* **Problem to solve**:
Output only the stretch of the listing that starts at the line containing "The width and" and ends at the line containing "Close the preferences window with red button", reproduced exactly with both ends.

* **Dataset records**:
= Beginning of Section =
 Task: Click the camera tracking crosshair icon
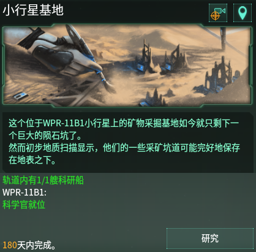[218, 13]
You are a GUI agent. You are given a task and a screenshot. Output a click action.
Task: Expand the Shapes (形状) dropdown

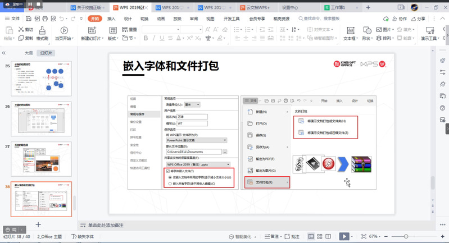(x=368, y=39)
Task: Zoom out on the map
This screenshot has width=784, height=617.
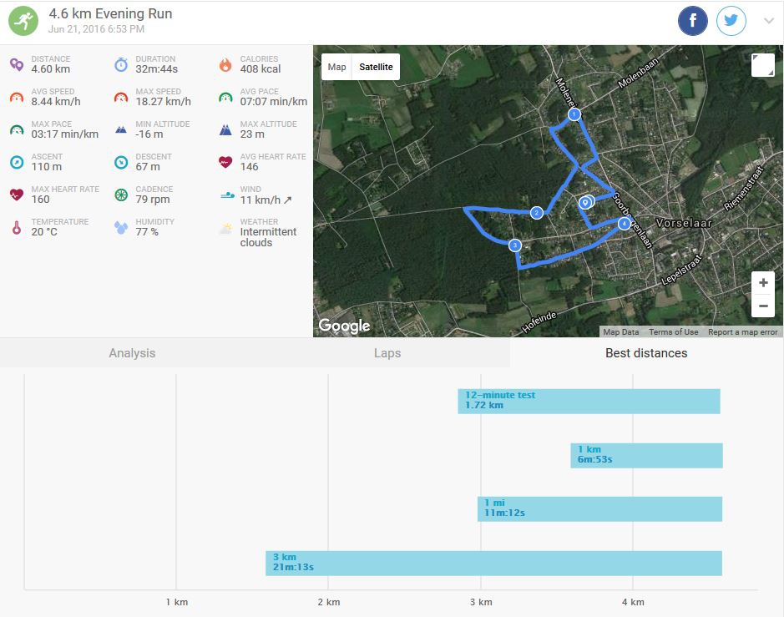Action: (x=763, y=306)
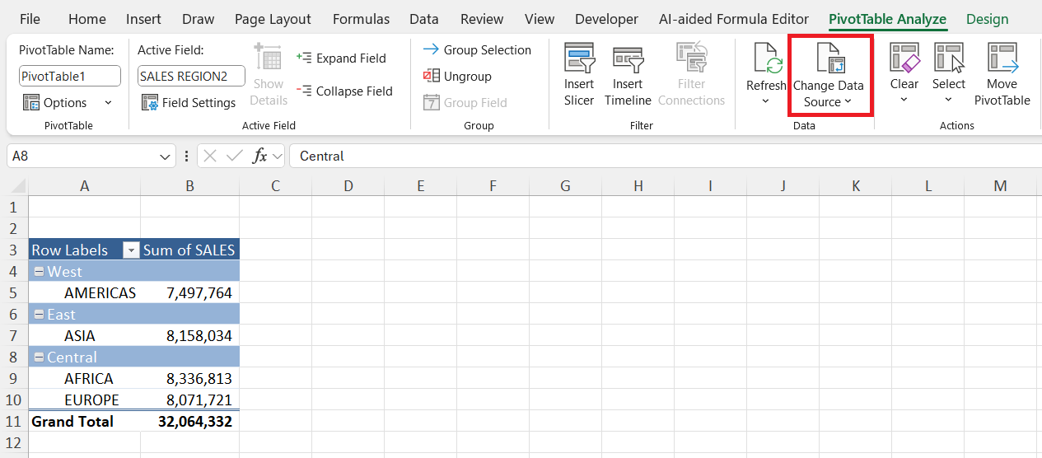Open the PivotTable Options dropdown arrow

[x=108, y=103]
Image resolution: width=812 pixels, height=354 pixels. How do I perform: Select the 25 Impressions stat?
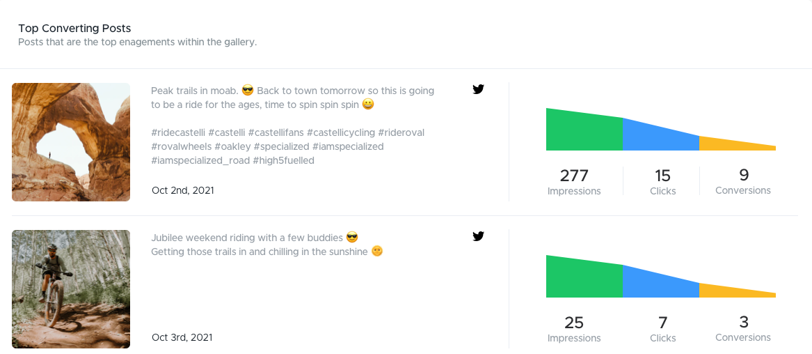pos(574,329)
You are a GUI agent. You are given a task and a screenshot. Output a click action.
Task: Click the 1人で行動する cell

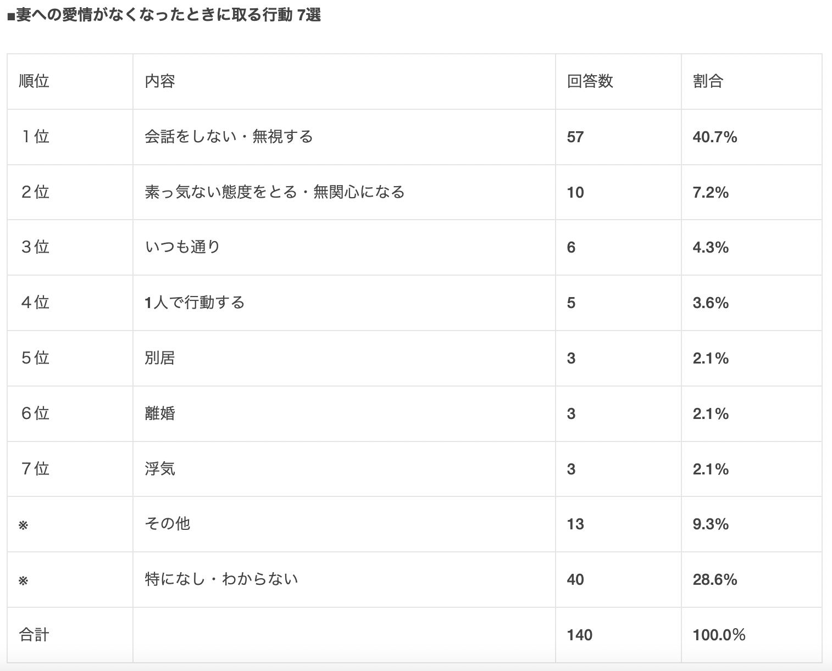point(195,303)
= End of Section =
= Beginning of Section =
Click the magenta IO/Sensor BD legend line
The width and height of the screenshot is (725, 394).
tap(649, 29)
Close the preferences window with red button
= End of Section =
* **Response**:
The width and height of the screenshot is (725, 394).
tap(649, 29)
Close the preferences window with red button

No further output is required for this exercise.